David Peschek 

Mew

Monarch, London
  
  


If syntax were somehow part of the zeitgeist, then Mew would be remarkable among new bands simply for their lack of a definite article (see the Thrills, the Kills, etc). Sadly, it isn't. Mew are a group of worryingly clean-looking boys from Denmark, from where, having set up their own label, Evil Office, they were welcomed into the wider world of corporate rock with Alan McGee as their manager. "How many of you guys actually paid for a ticket?" one of them asks the capacity crowd, not realising that it is perhaps a little early to be worrying about that Faustian pact.

They are, however, immediately impressive, opening with the recent, splendidly named single Am I Wry? No. It is an avalanche of stuttering drums, jagged guitar and airy, vaulting melody that betrays their love of My Bloody Valentine. Their greatest asset is Jonas Bjerre's voice, a remarkable, sugary, androgynous coo that is capable of hitting impossibly high notes. It is an odd trick they are attempting to pull off, a conflation of angular art-rock unpredictability and melancholic AOR - I can't imagine anyone else who would think a hybrid of A-Ha and My Bloody Valentine would be a good idea - and in this oddness they are extremely pleasing.

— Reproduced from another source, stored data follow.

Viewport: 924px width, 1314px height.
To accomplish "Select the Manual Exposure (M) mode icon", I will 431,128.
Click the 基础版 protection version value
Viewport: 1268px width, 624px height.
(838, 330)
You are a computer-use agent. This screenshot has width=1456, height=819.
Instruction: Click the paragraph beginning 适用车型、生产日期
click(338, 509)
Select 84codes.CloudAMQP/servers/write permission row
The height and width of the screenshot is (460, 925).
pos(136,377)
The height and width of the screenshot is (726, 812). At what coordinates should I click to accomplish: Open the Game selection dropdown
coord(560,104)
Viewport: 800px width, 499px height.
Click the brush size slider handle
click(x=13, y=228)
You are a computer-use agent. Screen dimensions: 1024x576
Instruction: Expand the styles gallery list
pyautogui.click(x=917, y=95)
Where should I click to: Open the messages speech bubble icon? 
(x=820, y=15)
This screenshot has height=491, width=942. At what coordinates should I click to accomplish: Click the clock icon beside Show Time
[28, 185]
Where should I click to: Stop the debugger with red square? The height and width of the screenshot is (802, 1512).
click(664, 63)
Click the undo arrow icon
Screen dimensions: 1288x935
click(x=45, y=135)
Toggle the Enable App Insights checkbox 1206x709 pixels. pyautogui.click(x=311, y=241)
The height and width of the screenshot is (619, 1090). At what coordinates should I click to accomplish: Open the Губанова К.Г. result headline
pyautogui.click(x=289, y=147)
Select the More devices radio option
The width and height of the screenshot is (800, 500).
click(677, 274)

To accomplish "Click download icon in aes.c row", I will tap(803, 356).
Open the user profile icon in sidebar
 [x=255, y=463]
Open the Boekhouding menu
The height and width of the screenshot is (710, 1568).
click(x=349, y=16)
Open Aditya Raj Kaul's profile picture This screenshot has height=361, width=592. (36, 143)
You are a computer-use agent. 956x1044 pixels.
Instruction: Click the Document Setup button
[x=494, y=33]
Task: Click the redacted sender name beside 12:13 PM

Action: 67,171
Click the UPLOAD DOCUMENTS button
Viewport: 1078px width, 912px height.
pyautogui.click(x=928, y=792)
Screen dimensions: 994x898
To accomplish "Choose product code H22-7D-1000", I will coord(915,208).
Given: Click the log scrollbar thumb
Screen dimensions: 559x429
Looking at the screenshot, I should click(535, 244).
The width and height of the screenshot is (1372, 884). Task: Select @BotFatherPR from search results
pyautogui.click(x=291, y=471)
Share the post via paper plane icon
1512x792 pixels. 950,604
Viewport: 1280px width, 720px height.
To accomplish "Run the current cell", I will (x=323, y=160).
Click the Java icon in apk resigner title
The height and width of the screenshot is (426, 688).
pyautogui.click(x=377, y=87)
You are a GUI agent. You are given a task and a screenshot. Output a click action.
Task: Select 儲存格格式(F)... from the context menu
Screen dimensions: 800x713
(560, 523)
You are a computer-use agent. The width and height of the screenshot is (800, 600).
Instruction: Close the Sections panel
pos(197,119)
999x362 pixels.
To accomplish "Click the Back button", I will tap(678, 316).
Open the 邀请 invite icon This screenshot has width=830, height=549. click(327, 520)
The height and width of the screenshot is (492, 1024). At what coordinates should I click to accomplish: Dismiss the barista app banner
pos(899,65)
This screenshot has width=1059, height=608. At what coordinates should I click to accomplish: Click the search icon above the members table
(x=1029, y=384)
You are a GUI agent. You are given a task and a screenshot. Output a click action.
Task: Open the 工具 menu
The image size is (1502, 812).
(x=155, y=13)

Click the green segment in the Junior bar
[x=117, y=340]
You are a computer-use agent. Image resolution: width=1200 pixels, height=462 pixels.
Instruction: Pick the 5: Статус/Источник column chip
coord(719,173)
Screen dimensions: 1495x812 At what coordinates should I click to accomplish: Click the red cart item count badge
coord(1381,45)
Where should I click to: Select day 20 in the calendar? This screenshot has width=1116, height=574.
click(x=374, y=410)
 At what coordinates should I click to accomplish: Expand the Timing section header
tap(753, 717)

Sometimes, though, even in an admirably concise set, Mew's tunes become windy peregrinations and they stray into the backyard of listless Icelandic coffee-table bores Sigur Ros (albeit with a pulse). The band's filmed backdrops, too, can be a distraction: intended to inject humour and reflect the music, they can seem either banal or inappropriately kitsch. Symmetry, a duet with a projection of teenage US singer Becky Jarrett, brings back uncomfortable memories of Natalie and Nat King Cole, or Bono and Lou Reed, and doesn't justify its presence when the band have better songs that we don't get to hear tonight.

At their best - the vertiginous twists and turns of SheSpider - there is evidence of something really special. But there is also too much polish and too little danger here. Mew could be Dawson's Creek shoegazers, or they could be something truly unexpected. A little dirt is what the mix requires.